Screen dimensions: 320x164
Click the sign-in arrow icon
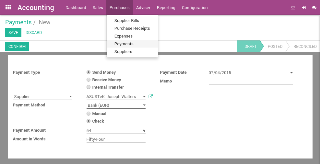[x=304, y=8]
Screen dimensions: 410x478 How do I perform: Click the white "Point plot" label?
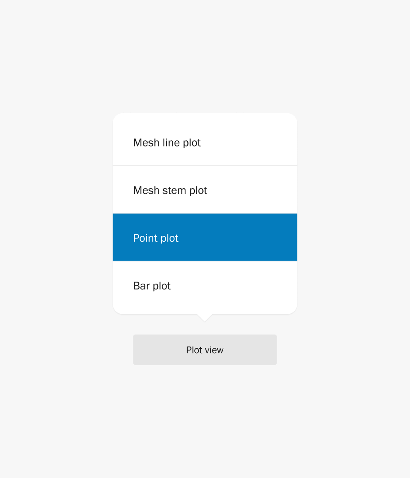click(x=156, y=238)
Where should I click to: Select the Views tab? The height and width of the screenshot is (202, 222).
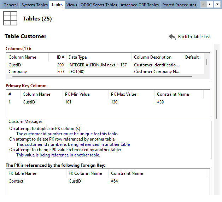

★ ★ ★

--- Prompt ---
Copy out the entries above in full and exactly, skipping every picture.

--- Solution to this task ---
Screen dimensions: 320x164
Click the sign-in arrow icon
[x=304, y=8]
Screen dimensions: 410x478 How do I perform: Click the white "Point plot" label?
click(x=156, y=238)
Where should I click to: Select the Views tab? The height and width of the screenshot is (202, 222).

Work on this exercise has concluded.